[READING TEXT]
Navigating the campus underground

Addressing need-to-know and curious-about questions related to pedestrian passageways and maintenance tunnels below campus

Rumors about the nearly two miles of tunnels that lie beneath Wright State University in Dayton, Ohio, often revolve around its location near Wright-Patterson Air Force Base. Some people have suspected the tunnels were designed as an Air Force/Wright State bomb shelter—or even that top-secret military experiments have been conducted in laboratories there.

For graduating senior Dan Darkow, who has spinal muscular atrophy and has been in a wheelchair since age 3, the underground connections between 20 of the 22 academic buildings simply allow for easy access.

“The tunnels offer a flat ground that I can easily move across without any bumps, ditches or obstacles in the way,” says Darkow, whose next education journey will be a master’s degree in higher ed student affairs so that he can help serve students with disabilities.

[DATA SUPPLIED]
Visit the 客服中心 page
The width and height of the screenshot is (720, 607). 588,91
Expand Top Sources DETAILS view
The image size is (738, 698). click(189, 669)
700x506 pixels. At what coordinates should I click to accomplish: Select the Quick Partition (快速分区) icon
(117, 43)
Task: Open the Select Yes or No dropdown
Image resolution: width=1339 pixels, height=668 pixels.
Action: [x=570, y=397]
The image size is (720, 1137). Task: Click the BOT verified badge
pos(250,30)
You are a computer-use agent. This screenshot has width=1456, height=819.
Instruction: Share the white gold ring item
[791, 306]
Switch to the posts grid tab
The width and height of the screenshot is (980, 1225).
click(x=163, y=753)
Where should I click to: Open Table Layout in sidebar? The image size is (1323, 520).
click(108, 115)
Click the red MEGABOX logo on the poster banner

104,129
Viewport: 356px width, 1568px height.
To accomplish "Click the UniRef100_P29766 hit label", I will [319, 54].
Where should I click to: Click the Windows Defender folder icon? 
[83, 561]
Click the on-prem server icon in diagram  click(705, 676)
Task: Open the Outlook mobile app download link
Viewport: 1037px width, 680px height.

[TASK LIST]
(a) Which things does Darkow say the flat ground of the campus tunnels lets him move across without? List each one.
(b) In the campus tunnels text, how many of the academic buildings are joined by the underground connections?
(c) Rewrite the stretch of the campus tunnels text from "Addressing need-to-know and" through "for easy access.", swapping in "fallout shelter" for "bomb shelter".

[TASK-BY-TASK OUTPUTS]
(a)
- bumps
- ditches
- obstacles

(b) 20 of the 22 academic buildings.

(c)
Addressing need-to-know and curious-about questions related to pedestrian passageways and maintenance tunnels below campus

Rumors about the nearly two miles of tunnels that lie beneath Wright State University in Dayton, Ohio, often revolve around its location near Wright-Patterson Air Force Base. Some people have suspected the tunnels were designed as an Air Force/Wright State fallout shelter—or even that top-secret military experiments have been conducted in laboratories there.

For graduating senior Dan Darkow, who has spinal muscular atrophy and has been in a wheelchair since age 3, the underground connections between 20 of the 22 academic buildings simply allow for easy access.